[Items start]

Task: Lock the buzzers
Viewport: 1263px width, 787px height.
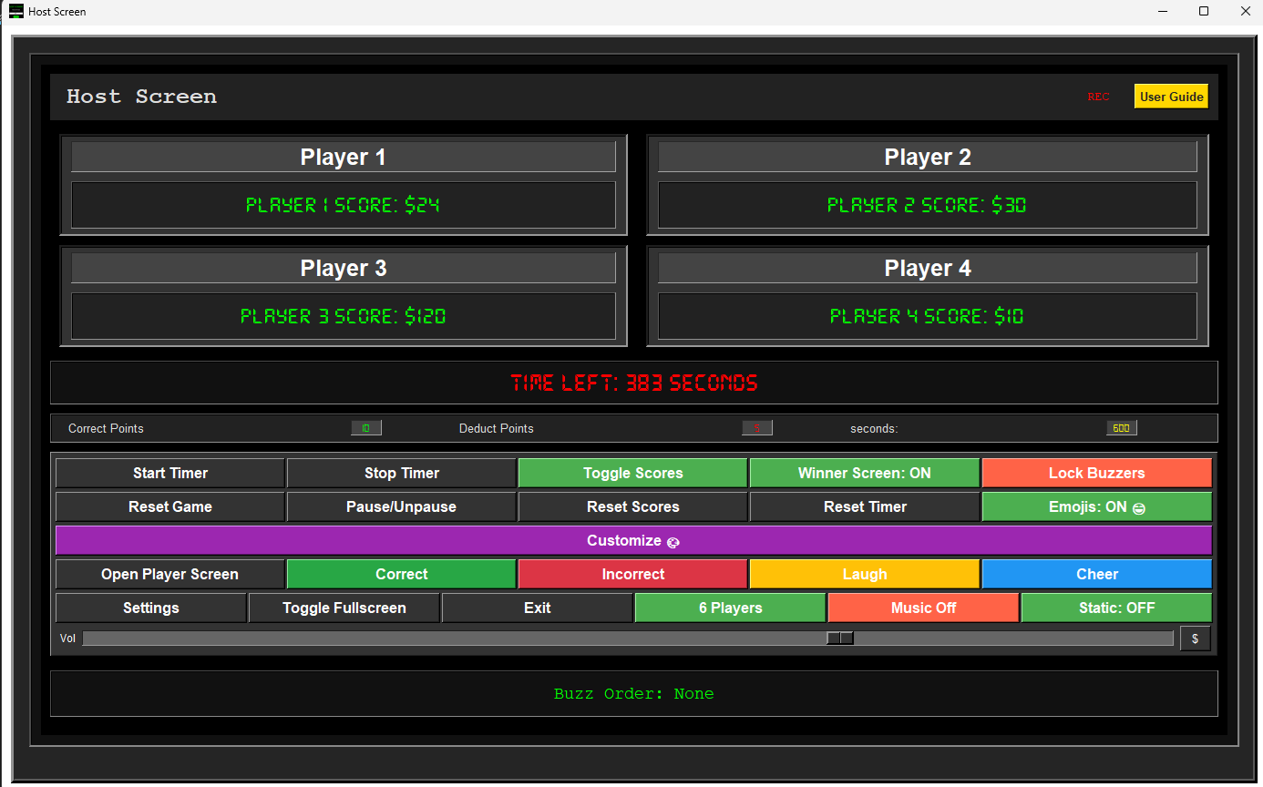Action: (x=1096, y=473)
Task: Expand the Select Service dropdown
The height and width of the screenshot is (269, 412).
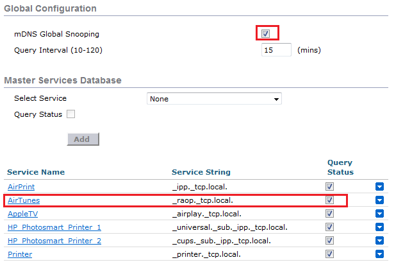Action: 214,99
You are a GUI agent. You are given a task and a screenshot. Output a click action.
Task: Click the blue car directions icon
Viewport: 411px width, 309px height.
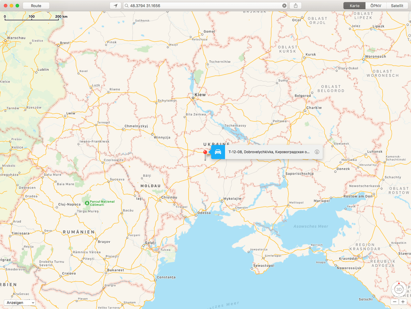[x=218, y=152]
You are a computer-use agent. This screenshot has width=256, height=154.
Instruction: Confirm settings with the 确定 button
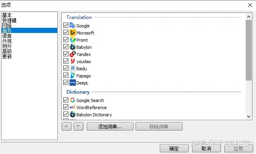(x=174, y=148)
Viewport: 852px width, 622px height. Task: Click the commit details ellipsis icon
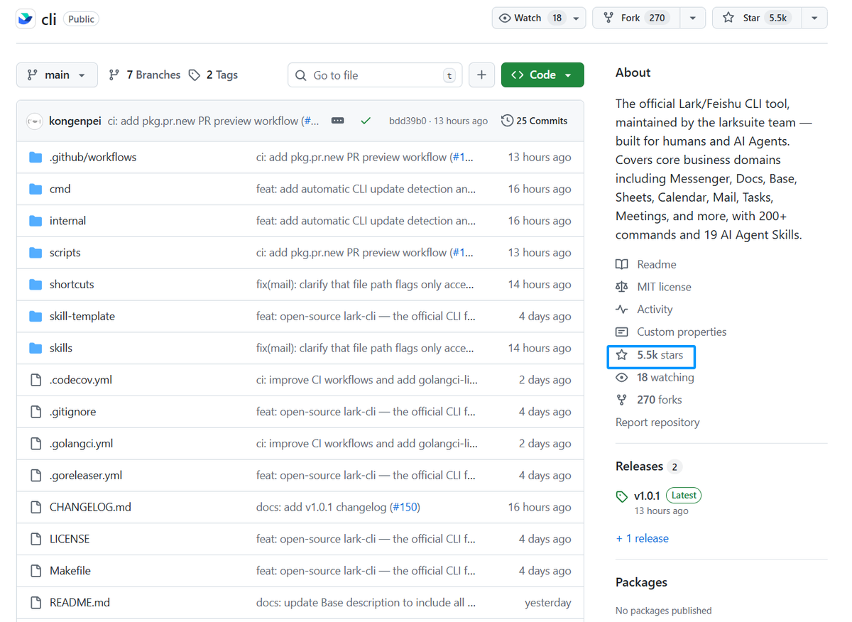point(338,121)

[Items end]

Problem description: Present every line of the material above as a numbered list. Omit blank lines and leave out the pictures.

Answer to the exercise:
1. Task: Lock the buzzers
2. Viewport: 1263px width, 787px height.
3. Action: (x=1096, y=473)
4. Task: Expand the Select Service dropdown
5. The height and width of the screenshot is (269, 412).
6. Action: 214,99
7. You are a GUI agent. You are given a task and a screenshot. Output a click action.
8. Task: Click the blue car directions icon
9. Viewport: 411px width, 309px height.
10. [x=218, y=152]
11. You are a computer-use agent. This screenshot has width=256, height=154.
12. Instruction: Confirm settings with the 确定 button
13. (x=174, y=148)
14. Viewport: 852px width, 622px height. Task: Click the commit details ellipsis icon
15. point(338,121)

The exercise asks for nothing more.